Entonces ocurrió lo siguiente. El miércoles pasado, el día antes de ejecutarse la pena, les llegaron cartas al dux, al consejo de los Diez y al tribunal de la Quarantia, en las que se proclamaba la inocencia del hornero. Se trataba de un testigo ocular, que afirmaba haber visto a Fossetti discutir con un grupito formado por tres hombres de escasa estatura y por un señor alto y delgado, con un tricornio, y con el rostro escondido tras un velo negro. En el altercado que se produjo después, el testigo ocular juraba haber escuchado hablar de libros prohibidos y de deudas sin pagar; entonces, el cantante había levantado la voz diciendo: «¡Yo no soy la persona que estáis buscando! ¡Vlaich es el responsable! Yo no tengo nada que ver». Pero ante la negativa tan contundente del cantante, el hombre del velo había sacado un punzón y se lo había clavado en el abdomen. ¿Interesante,
pas vrai
?
Imaginaos el asombro.
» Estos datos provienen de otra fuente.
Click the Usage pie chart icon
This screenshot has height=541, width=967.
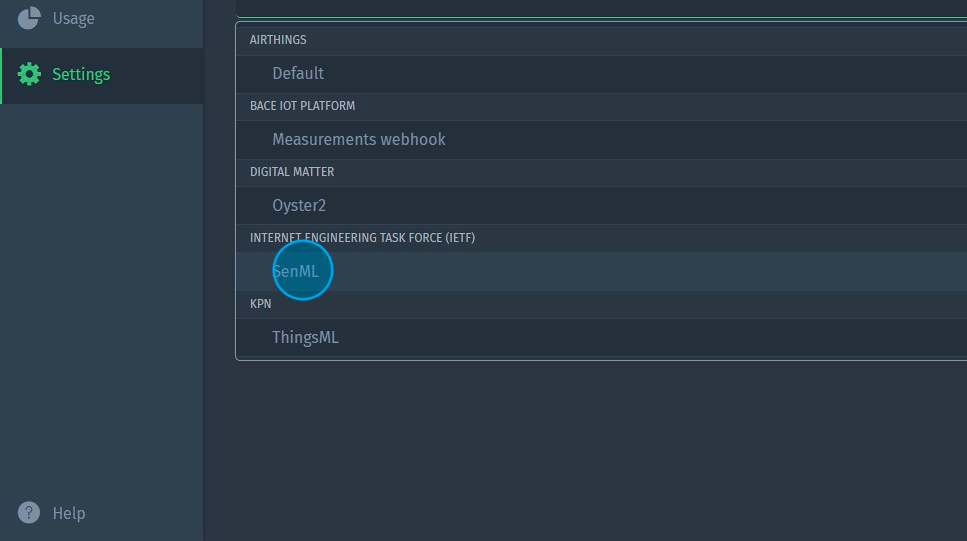pyautogui.click(x=29, y=18)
Por desgracia, no habiendo sido posible encontrar ni al autor de la misiva ni al tal Vlaich —a propósito, existe un cantante con este nombre: se trata de un famoso castrado que de joven parece ser que gozó de la simpatía de los príncipes y hombres de la Iglesia, y también él había sido invitado en muchas ocasiones a los escenarios del teatro San Lucas, pero parece ser que no se halla en la ciudad desde hace mucho tiempo—, por lo que el hornero sufrió el castigo al que fue condenado. Como podéis imaginar, mi ánimo se ha quedado profundamente conmocionado.
Ignoro dónde os habéis escondido, pero confío en que alguno de los vuestros se ponga en contacto conmigo, de forma que pueda llevaros estas líneas que os acabo de escribir.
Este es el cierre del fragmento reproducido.